Set of tasks:
(A) In the passage about the unexpected pregnancy, what arrived from the narrator's mother, and for what occasion?
(B) Reproduce the pregnancy passage, beginning at the words "Years ago I" and stopping after "longer my own.".

Years ago I walked into a minor emergency clinic on a cold Saturday morning to find out why I had been inexplicably tired for two weeks. When I left the clinic two hours later, a blanket of snow had quietly fallen over the streets and my windshield. The world had become quiet, and I was a different person, pondering the diagnosis of an unexpected pregnancy. I remember that day like no other. Later at home, as I stared out the window at the snow falling softly to the earth, I received a flower delivery from my mother for my birthday. The bouquet seemed to mark the death of who I had believed I was, and to celebrate the birth of a new mother. I knew instinctively then, as I know now, that my life was no longer my own.

Provided information:
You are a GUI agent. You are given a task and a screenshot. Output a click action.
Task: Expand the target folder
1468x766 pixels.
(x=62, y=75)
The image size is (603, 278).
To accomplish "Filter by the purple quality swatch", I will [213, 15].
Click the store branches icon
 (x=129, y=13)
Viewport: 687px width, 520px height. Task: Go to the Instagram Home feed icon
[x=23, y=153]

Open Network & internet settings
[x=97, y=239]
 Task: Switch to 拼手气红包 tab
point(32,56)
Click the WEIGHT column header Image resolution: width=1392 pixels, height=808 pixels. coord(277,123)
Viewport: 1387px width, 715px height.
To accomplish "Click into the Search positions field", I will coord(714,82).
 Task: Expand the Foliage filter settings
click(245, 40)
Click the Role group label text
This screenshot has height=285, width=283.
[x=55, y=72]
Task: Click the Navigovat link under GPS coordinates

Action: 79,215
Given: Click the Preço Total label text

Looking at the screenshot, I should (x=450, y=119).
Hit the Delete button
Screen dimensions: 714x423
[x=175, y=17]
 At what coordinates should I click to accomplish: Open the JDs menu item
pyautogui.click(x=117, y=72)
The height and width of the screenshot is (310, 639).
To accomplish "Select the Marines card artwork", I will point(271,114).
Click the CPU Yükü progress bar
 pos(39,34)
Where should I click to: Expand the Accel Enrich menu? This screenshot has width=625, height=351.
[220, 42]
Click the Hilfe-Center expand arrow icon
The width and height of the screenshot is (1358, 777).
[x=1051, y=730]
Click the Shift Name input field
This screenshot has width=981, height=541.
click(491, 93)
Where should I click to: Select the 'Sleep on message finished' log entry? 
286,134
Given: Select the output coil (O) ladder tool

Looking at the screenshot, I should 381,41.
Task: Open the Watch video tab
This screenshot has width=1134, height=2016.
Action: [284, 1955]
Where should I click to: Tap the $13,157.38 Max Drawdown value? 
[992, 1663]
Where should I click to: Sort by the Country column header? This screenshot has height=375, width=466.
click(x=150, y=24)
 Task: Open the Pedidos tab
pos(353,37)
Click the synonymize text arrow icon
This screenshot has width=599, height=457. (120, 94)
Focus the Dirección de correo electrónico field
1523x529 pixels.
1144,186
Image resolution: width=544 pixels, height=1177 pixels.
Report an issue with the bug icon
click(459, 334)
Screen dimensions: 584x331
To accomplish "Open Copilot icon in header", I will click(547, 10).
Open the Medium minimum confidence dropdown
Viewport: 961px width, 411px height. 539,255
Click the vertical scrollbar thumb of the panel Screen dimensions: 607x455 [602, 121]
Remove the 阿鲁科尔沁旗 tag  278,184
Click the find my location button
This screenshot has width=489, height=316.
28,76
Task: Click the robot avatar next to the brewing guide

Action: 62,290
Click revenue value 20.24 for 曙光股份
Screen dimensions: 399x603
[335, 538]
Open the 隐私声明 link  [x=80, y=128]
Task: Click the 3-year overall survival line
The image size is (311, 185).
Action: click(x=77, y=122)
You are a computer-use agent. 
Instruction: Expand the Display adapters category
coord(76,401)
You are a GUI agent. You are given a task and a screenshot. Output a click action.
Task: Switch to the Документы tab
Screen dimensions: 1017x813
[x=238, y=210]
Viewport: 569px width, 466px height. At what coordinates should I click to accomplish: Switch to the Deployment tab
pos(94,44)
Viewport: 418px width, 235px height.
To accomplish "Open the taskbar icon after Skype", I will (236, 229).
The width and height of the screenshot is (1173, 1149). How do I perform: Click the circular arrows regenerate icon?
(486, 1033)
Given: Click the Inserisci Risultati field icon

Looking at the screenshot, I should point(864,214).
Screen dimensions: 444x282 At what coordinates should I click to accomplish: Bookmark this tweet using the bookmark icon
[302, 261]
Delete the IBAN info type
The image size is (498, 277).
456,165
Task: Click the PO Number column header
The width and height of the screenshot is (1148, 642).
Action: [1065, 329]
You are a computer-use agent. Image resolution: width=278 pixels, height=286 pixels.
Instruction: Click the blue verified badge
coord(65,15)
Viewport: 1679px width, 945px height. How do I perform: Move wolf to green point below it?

Exercise responses:
(A) A flower delivery arrived for the narrator's birthday.

(B)
Years ago I walked into a minor emergency clinic on a cold Saturday morning to find out why I had been inexplicably tired for two weeks. When I left the clinic two hours later, a blanket of snow had quietly fallen over the streets and my windshield. The world had become quiet, and I was a different person, pondering the diagnosis of an unexpected pregnancy. I remember that day like no other. Later at home, as I stared out the window at the snow falling softly to the earth, I received a flower delivery from my mother for my birthday. The bouquet seemed to mark the death of who I had believed I was, and to celebrate the birth of a new mother. I knew instinctively then, as I know now, that my life was no longer my own.